WORK ITEM ▸ What is needed is the number of lines below that contain the string "size", with no other text.

═══

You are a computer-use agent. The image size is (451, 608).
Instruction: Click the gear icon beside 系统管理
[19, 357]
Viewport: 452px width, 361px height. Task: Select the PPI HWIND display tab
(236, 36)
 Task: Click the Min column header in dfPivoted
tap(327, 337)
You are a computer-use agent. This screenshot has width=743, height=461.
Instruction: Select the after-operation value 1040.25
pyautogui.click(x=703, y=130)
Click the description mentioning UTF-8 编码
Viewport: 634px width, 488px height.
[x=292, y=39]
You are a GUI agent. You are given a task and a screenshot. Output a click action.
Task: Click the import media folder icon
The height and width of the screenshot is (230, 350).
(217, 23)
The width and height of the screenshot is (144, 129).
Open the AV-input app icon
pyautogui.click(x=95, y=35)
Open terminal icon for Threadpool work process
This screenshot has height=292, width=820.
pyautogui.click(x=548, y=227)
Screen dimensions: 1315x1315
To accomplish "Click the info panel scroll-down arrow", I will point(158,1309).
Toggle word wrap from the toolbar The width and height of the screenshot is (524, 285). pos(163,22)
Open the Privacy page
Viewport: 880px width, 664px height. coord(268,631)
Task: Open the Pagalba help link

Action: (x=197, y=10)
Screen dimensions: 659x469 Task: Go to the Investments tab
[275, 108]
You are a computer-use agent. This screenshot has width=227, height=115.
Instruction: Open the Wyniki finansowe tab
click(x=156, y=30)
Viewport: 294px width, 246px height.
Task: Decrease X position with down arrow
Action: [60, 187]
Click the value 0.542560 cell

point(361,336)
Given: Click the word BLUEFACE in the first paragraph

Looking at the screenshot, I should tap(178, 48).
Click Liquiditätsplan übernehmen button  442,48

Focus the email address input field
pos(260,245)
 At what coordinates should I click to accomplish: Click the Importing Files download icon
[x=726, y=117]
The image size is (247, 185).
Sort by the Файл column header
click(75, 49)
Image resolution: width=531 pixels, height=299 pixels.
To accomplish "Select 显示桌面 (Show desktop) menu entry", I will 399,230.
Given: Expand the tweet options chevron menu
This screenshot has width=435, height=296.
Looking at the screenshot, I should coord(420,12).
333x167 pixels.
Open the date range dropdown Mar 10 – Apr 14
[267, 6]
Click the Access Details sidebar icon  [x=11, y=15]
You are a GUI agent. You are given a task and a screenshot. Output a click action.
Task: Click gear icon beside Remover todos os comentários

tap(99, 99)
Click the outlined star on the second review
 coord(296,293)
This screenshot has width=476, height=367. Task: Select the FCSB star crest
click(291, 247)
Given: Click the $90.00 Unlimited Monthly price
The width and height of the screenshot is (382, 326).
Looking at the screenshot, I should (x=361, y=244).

═══

RESULT OF THE EXERCISE ▸ 2